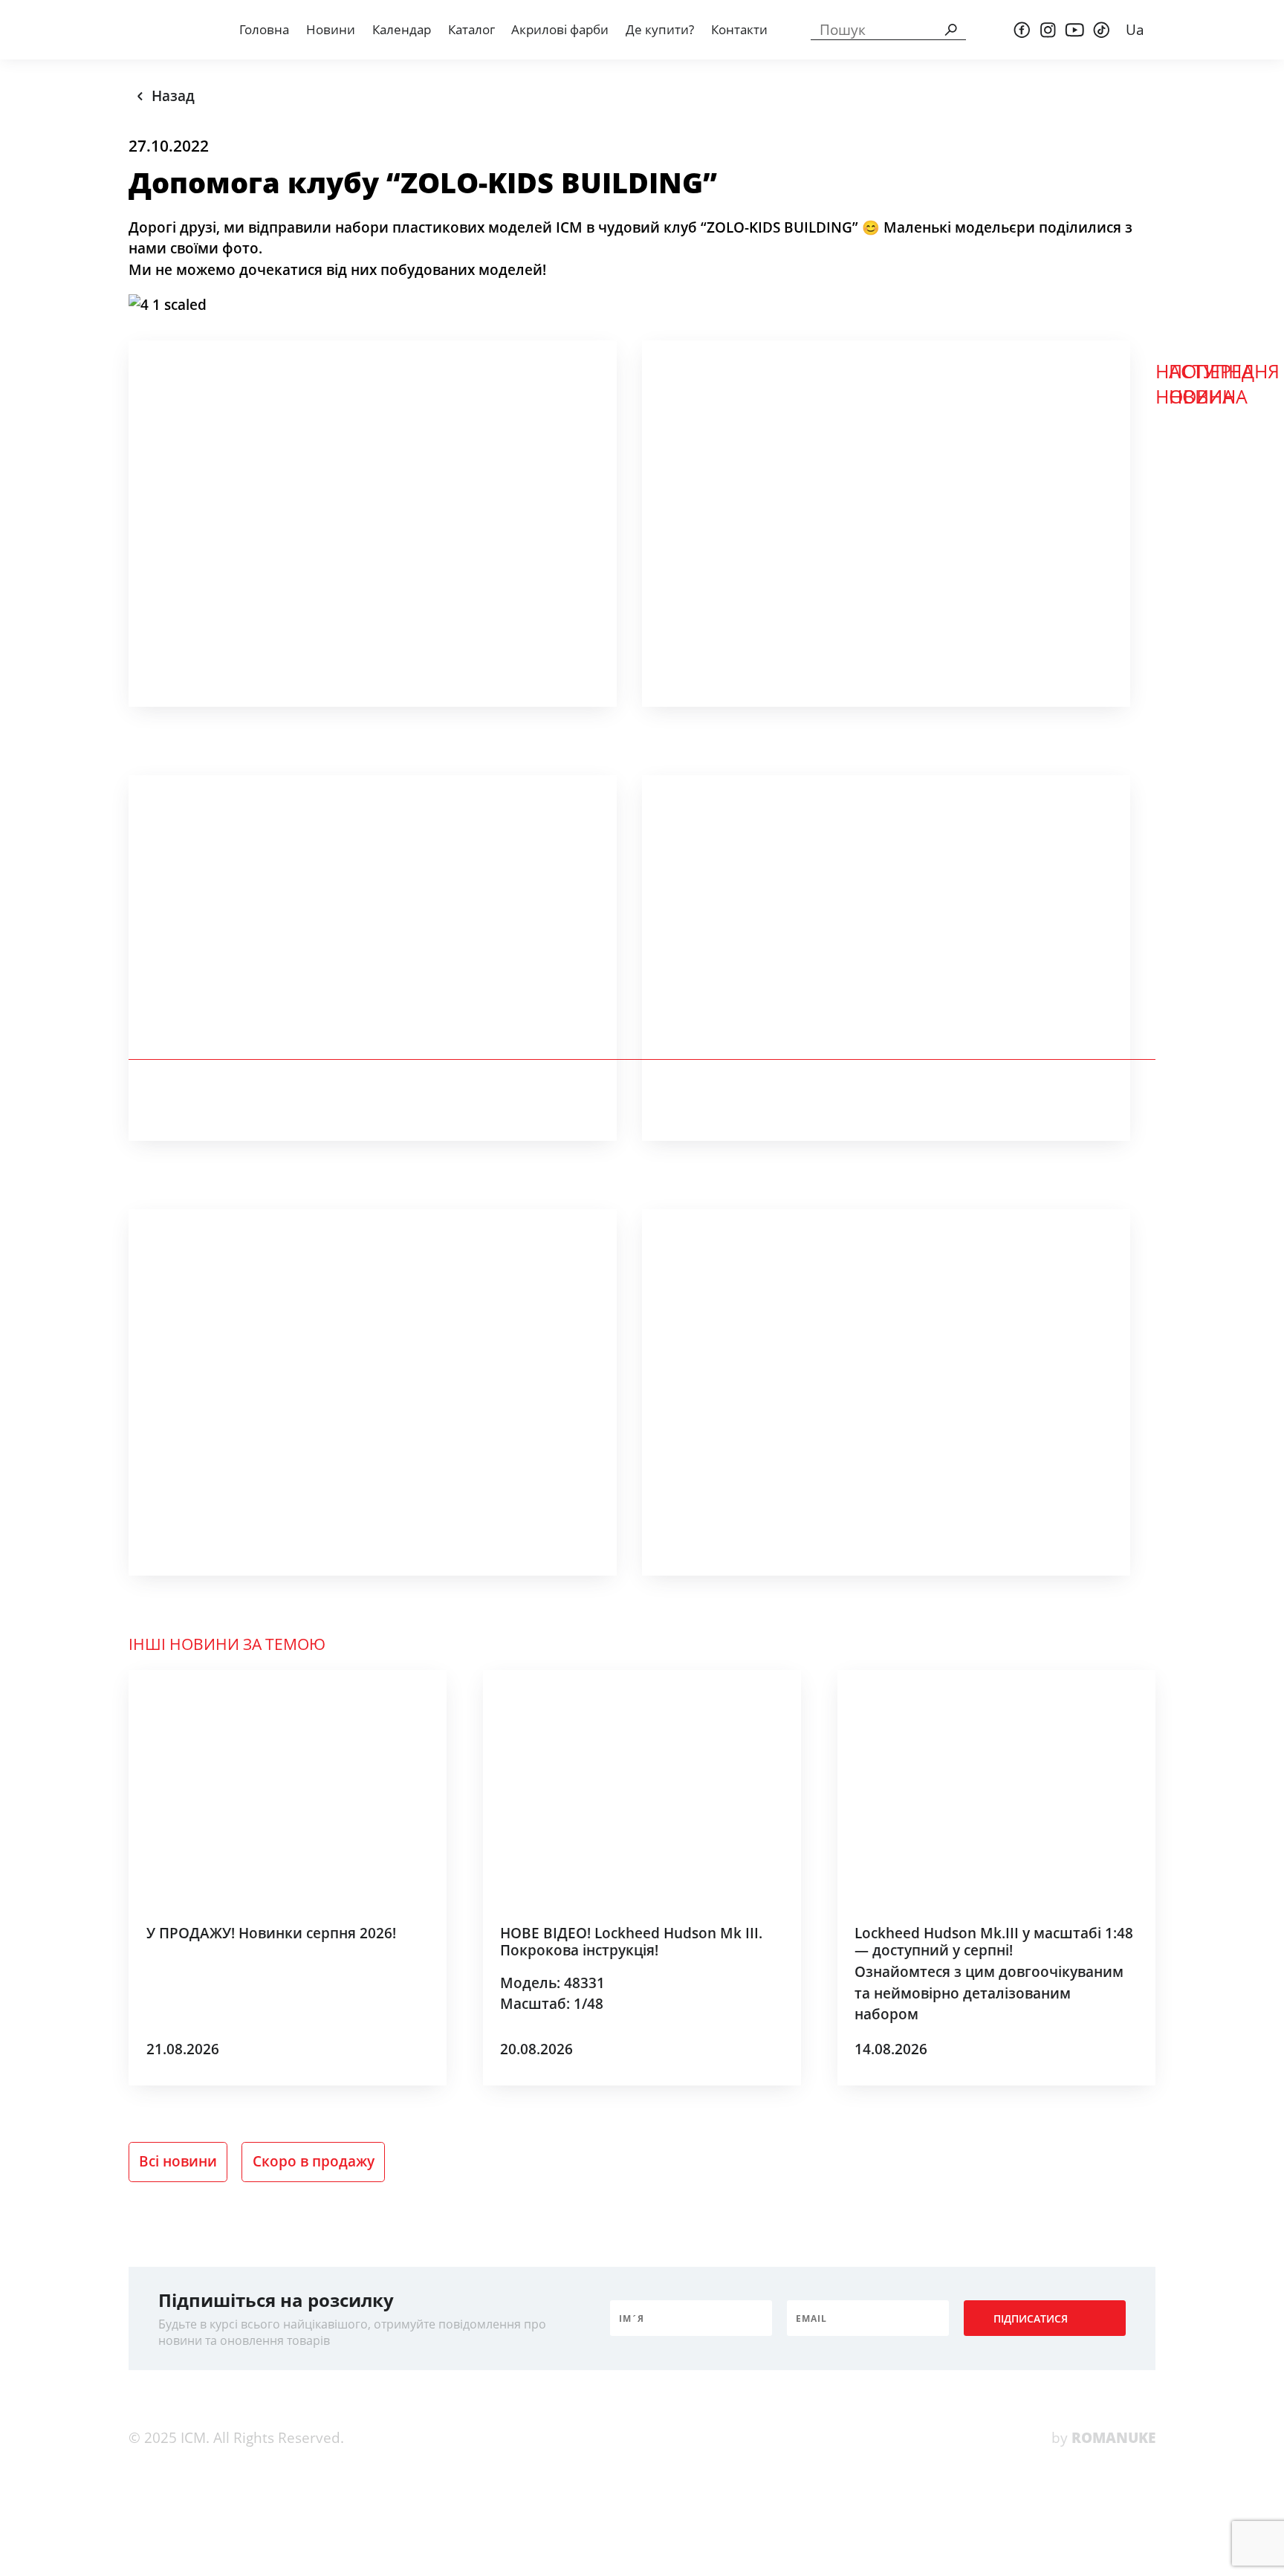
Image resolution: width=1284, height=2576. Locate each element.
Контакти (739, 29)
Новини (330, 29)
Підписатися (1030, 2318)
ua (1135, 29)
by (1103, 2437)
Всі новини (178, 2161)
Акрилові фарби (560, 29)
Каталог (471, 29)
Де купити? (660, 29)
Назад (173, 96)
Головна (264, 29)
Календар (401, 29)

============================================================

> **Brief**: Your answer must be the line containing "Новини (330, 29)" and every line after it through the end of the records above, reproduced exactly and alone.

> **Task solution**:
Новини (330, 29)
Підписатися (1030, 2318)
ua (1135, 29)
by (1103, 2437)
Всі новини (178, 2161)
Акрилові фарби (560, 29)
Каталог (471, 29)
Де купити? (660, 29)
Назад (173, 96)
Головна (264, 29)
Календар (401, 29)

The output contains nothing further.